## What is asked
Repeat the data below line for line, keeping every character as it is, but leave out the pictures.

(Target position records)
* * *
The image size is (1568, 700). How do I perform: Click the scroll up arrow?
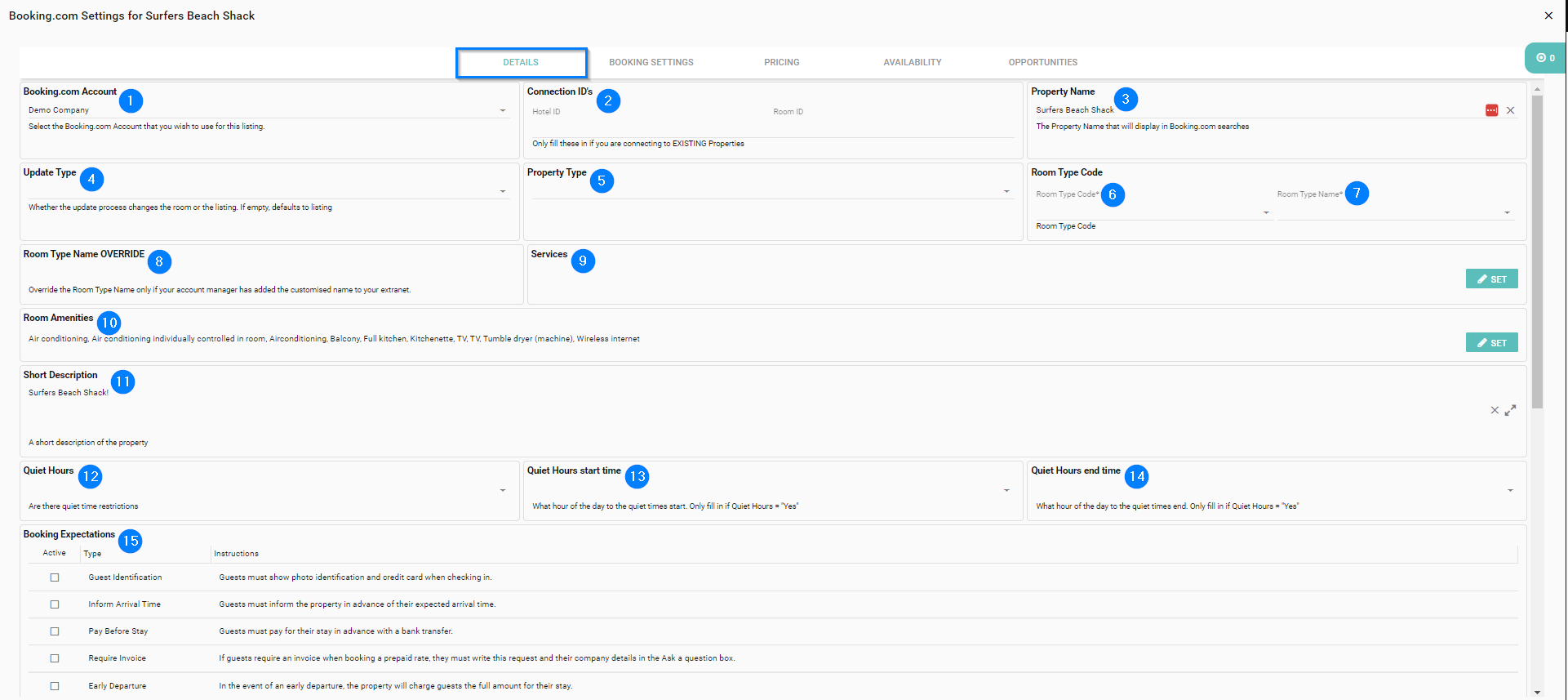click(x=1537, y=89)
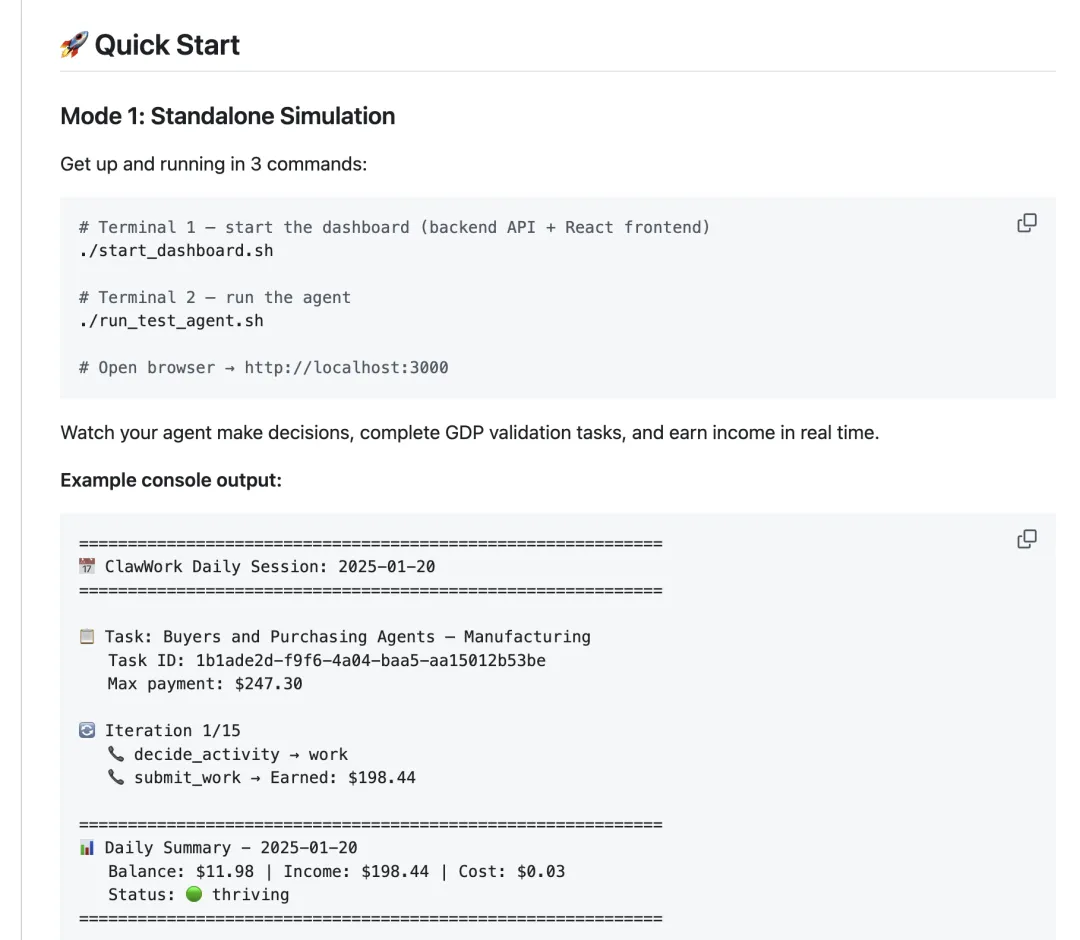Click the ./start_dashboard.sh command line
This screenshot has width=1080, height=940.
(x=176, y=251)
* * *
## Completed task
The image size is (1568, 700). How do I perform: Click the scroll up arrow?
click(x=1537, y=89)
Click the ./start_dashboard.sh command line
This screenshot has width=1080, height=940.
(x=176, y=251)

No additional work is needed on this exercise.